**TEXT BLOCK:**

In a recent Forbes article, Frank Sorrentino, Chairman and CEO of ConnectOne Bank, offered his take on how financial institutions should flip their mindset on regulators and examinations. The piece, titled “Why Banks Should Stop Fighting and Learn To Love Regulators,” suggests that while institutions of all sizes are grappling with increased scrutiny and regulation, the reality is that it is here to stay following the financial crisis.
Sorrentino says, “As the backbone of the US economy, our nation’s growth depends on community banks figuring out how to operate in this ever-increasing regulatory environment. Because regulators are so deeply sewn into the fabric of our business, it’s time to recalibrate our approach to how we work with them (emphasis on with them vs. around them).”
Stress testing is one such area where many smaller banks are feeling the weight of regulation. While the spotlight that accompanies stress testing only applies to the nation’s largest banks each spring per Dodd-Frank, regulators and examiners now regularly encourage community banks to follow similar processes to ensure adequate capital levels, as well as to safeguard the institution against a significant shift in the national or local economy. Community banks that have been encouraged to stress test, and those who have proactively done so, also benefit from the aid that the stress test results can provide in building a bank’s larger strategic risk management plans.
The practice of stress testing can also foster a more positive relationship with examiners. As Sorrentino points out, a solid, two-way relationship “can mean the difference between struggling to merely meet regulatory requirements and uncovering opportunities otherwise deemed impossible.” He adds that like with any successful relationship, this one, too, will take some work to build. It will require transparent communication and consideration of examiners on all levels of the bank’s functions. From a governing body’s standpoint, stress testing builds confidence in a bank’s overall risk management strategy. For the banker, a successful relationship can alleviate some of the apprehension traditionally associated with examinations.

**EXCERPTED RECORDS:**
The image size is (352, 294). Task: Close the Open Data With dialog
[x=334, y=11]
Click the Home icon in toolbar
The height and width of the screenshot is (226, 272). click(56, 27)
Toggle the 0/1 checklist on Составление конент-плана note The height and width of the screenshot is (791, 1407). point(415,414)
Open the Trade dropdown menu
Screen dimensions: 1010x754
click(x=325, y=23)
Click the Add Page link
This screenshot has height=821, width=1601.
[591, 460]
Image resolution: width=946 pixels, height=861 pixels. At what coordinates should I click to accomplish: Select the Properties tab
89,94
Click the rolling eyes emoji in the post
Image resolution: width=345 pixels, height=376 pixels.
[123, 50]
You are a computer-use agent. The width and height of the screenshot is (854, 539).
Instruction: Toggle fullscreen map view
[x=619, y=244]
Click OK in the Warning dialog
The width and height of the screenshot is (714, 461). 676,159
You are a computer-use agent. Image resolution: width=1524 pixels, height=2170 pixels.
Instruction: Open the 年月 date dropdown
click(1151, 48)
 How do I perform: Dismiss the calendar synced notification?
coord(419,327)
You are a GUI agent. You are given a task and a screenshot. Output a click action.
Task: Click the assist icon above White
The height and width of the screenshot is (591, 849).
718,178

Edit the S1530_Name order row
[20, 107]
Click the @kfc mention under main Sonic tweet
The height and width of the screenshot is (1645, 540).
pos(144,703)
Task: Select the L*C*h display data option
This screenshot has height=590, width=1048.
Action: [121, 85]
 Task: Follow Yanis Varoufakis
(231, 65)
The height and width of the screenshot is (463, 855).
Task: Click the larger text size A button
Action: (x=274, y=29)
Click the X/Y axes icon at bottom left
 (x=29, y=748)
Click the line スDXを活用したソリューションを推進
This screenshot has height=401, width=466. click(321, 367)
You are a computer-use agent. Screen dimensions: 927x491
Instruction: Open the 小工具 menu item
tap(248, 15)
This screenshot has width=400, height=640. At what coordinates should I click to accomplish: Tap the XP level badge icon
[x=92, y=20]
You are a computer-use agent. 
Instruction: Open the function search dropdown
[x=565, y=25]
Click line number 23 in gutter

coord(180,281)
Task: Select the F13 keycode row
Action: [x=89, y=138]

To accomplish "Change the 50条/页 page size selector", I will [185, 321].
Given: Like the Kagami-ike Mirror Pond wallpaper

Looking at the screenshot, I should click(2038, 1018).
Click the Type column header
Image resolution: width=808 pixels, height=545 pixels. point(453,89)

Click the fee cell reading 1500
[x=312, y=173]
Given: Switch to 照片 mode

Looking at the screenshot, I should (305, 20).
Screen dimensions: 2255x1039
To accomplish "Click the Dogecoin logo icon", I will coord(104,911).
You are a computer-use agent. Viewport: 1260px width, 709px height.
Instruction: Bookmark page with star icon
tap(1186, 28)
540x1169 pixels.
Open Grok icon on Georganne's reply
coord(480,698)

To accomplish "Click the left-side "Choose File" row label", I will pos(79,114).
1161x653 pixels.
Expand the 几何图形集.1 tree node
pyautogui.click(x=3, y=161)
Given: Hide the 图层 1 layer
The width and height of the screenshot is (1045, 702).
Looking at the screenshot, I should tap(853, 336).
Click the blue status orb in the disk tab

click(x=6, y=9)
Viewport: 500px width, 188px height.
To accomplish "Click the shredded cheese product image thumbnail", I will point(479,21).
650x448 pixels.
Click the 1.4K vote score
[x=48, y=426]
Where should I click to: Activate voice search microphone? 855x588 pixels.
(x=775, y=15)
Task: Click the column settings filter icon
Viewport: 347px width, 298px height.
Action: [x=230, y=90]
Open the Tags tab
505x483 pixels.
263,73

**BRIEF 1:** Copy the passage of the article on banks and regulators starting with "The practice of" and going on through "associated with examinations.".
**BRIEF 2:**
Answer these questions using the article on banks and regulators:
(a) What positions does Frank Sorrentino hold at ConnectOne Bank?
(b) Under what law does the stress-testing spotlight apply to the nation's largest banks each spring?
(c) From a governing body's standpoint, what does stress testing build?
The records have no connection to the article on banks and regulators.

**COMPLETE OUTPUT 1:**
The practice of stress testing can also foster a more positive relationship with examiners. As Sorrentino points out, a solid, two-way relationship “can mean the difference between struggling to merely meet regulatory requirements and uncovering opportunities otherwise deemed impossible.” He adds that like with any successful relationship, this one, too, will take some work to build. It will require transparent communication and consideration of examiners on all levels of the bank’s functions. From a governing body’s standpoint, stress testing builds confidence in a bank’s overall risk management strategy. For the banker, a successful relationship can alleviate some of the apprehension traditionally associated with examinations.

**COMPLETE OUTPUT 2:**
(a) Chairman and CEO
(b) Dodd-Frank
(c) Confidence in a bank's overall risk management strategy